EXERCISE BRIEF - Copy every row below verbatim, line for line, with no changes.

DATA SUPPLIED -
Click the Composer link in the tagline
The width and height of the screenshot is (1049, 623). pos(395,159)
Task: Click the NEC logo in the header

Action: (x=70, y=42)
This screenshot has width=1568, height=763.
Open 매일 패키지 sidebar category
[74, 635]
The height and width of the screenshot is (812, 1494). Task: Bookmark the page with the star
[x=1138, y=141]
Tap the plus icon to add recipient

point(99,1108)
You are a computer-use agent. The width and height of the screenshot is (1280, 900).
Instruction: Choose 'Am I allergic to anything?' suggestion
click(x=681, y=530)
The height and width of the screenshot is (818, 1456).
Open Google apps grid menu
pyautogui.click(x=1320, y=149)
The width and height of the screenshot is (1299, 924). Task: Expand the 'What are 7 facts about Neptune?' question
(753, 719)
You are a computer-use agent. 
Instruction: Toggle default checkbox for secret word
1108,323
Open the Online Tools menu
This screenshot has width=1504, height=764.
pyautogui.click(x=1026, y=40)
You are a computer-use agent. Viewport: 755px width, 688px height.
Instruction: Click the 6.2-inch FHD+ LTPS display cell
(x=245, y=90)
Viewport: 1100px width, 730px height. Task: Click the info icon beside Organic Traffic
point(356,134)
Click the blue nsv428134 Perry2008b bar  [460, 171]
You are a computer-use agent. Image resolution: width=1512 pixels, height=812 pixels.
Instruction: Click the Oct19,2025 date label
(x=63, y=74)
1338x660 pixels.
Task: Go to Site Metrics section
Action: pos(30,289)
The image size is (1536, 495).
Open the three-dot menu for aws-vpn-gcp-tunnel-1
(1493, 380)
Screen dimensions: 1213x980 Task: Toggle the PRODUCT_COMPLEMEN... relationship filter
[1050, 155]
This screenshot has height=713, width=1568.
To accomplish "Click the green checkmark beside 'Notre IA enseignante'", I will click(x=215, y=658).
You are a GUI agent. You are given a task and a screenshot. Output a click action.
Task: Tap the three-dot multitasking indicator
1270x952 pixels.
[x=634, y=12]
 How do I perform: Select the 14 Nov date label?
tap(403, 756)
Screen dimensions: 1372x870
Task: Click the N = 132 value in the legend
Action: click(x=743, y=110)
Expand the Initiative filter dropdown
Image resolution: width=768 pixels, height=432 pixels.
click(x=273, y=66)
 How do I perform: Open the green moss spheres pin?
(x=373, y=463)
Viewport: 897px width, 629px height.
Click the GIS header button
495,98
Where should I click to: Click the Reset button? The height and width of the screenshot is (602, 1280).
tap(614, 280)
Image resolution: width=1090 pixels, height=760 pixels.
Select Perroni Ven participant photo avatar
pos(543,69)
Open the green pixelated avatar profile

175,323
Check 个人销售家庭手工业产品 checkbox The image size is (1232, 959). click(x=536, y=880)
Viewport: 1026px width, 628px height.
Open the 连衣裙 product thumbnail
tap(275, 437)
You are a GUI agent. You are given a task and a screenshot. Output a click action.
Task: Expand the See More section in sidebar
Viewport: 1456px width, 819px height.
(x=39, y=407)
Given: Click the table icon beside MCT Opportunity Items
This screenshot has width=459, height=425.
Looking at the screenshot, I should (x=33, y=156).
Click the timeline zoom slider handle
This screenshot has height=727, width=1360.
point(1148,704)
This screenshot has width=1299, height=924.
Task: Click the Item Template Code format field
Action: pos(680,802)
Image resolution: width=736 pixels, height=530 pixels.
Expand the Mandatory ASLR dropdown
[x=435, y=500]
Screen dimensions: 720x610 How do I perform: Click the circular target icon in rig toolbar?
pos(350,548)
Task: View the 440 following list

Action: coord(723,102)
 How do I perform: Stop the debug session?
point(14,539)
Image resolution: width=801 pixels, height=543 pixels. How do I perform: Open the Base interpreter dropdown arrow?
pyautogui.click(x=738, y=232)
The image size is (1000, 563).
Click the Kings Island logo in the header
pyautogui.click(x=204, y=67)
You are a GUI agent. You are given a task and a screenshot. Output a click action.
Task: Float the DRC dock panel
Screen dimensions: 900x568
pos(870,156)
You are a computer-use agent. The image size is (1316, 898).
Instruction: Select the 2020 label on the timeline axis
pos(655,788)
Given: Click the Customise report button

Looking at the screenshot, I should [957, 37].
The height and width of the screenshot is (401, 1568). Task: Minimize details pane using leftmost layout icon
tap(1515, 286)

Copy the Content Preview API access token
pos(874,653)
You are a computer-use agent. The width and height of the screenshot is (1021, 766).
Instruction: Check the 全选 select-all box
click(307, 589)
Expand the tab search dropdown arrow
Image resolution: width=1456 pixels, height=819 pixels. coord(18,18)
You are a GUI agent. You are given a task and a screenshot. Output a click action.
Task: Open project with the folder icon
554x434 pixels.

FULL RESPONSE -
Click the Composer link in the tagline
The width and height of the screenshot is (1049, 623). pos(395,159)
Task: Click the NEC logo in the header

Action: (x=70, y=42)
This screenshot has width=1568, height=763.
Open 매일 패키지 sidebar category
[74, 635]
The height and width of the screenshot is (812, 1494). Task: Bookmark the page with the star
[x=1138, y=141]
Tap the plus icon to add recipient

point(99,1108)
You are a computer-use agent. The width and height of the screenshot is (1280, 900).
Instruction: Choose 'Am I allergic to anything?' suggestion
click(x=681, y=530)
The height and width of the screenshot is (818, 1456).
Open Google apps grid menu
pyautogui.click(x=1320, y=149)
The width and height of the screenshot is (1299, 924). Task: Expand the 'What are 7 facts about Neptune?' question
(753, 719)
You are a computer-use agent. 
Instruction: Toggle default checkbox for secret word
1108,323
Open the Online Tools menu
This screenshot has width=1504, height=764.
pyautogui.click(x=1026, y=40)
You are a computer-use agent. Viewport: 755px width, 688px height.
Instruction: Click the 6.2-inch FHD+ LTPS display cell
(x=245, y=90)
Viewport: 1100px width, 730px height. Task: Click the info icon beside Organic Traffic
point(356,134)
Click the blue nsv428134 Perry2008b bar  [460, 171]
You are a computer-use agent. Image resolution: width=1512 pixels, height=812 pixels.
Instruction: Click the Oct19,2025 date label
(x=63, y=74)
1338x660 pixels.
Task: Go to Site Metrics section
Action: pos(30,289)
The image size is (1536, 495).
Open the three-dot menu for aws-vpn-gcp-tunnel-1
(1493, 380)
Screen dimensions: 1213x980 Task: Toggle the PRODUCT_COMPLEMEN... relationship filter
[1050, 155]
This screenshot has height=713, width=1568.
To accomplish "Click the green checkmark beside 'Notre IA enseignante'", I will click(x=215, y=658).
You are a GUI agent. You are given a task and a screenshot. Output a click action.
Task: Tap the three-dot multitasking indicator
1270x952 pixels.
[x=634, y=12]
 How do I perform: Select the 14 Nov date label?
tap(403, 756)
Screen dimensions: 1372x870
Task: Click the N = 132 value in the legend
Action: click(x=743, y=110)
Expand the Initiative filter dropdown
Image resolution: width=768 pixels, height=432 pixels.
click(x=273, y=66)
 How do I perform: Open the green moss spheres pin?
(x=373, y=463)
Viewport: 897px width, 629px height.
Click the GIS header button
495,98
Where should I click to: Click the Reset button? The height and width of the screenshot is (602, 1280).
tap(614, 280)
Image resolution: width=1090 pixels, height=760 pixels.
Select Perroni Ven participant photo avatar
pos(543,69)
Open the green pixelated avatar profile

175,323
Check 个人销售家庭手工业产品 checkbox The image size is (1232, 959). click(x=536, y=880)
Viewport: 1026px width, 628px height.
Open the 连衣裙 product thumbnail
tap(275, 437)
You are a GUI agent. You are given a task and a screenshot. Output a click action.
Task: Expand the See More section in sidebar
Viewport: 1456px width, 819px height.
(x=39, y=407)
Given: Click the table icon beside MCT Opportunity Items
This screenshot has width=459, height=425.
Looking at the screenshot, I should (x=33, y=156).
Click the timeline zoom slider handle
This screenshot has height=727, width=1360.
point(1148,704)
This screenshot has width=1299, height=924.
Task: Click the Item Template Code format field
Action: pos(680,802)
Image resolution: width=736 pixels, height=530 pixels.
Expand the Mandatory ASLR dropdown
[x=435, y=500]
Screen dimensions: 720x610 How do I perform: Click the circular target icon in rig toolbar?
pos(350,548)
Task: View the 440 following list

Action: coord(723,102)
 How do I perform: Stop the debug session?
point(14,539)
Image resolution: width=801 pixels, height=543 pixels. How do I perform: Open the Base interpreter dropdown arrow?
pyautogui.click(x=738, y=232)
The image size is (1000, 563).
Click the Kings Island logo in the header
pyautogui.click(x=204, y=67)
You are a GUI agent. You are given a task and a screenshot. Output a click action.
Task: Float the DRC dock panel
Screen dimensions: 900x568
pos(870,156)
You are a computer-use agent. The image size is (1316, 898).
Instruction: Select the 2020 label on the timeline axis
pos(655,788)
Given: Click the Customise report button

Looking at the screenshot, I should [957, 37].
The height and width of the screenshot is (401, 1568). Task: Minimize details pane using leftmost layout icon
tap(1515, 286)

Copy the Content Preview API access token
pos(874,653)
You are a computer-use agent. The width and height of the screenshot is (1021, 766).
Instruction: Check the 全选 select-all box
click(307, 589)
Expand the tab search dropdown arrow
Image resolution: width=1456 pixels, height=819 pixels. coord(18,18)
You are a GUI agent. You are given a task and a screenshot. Output a click action.
Task: Open project with the folder icon
554x434 pixels.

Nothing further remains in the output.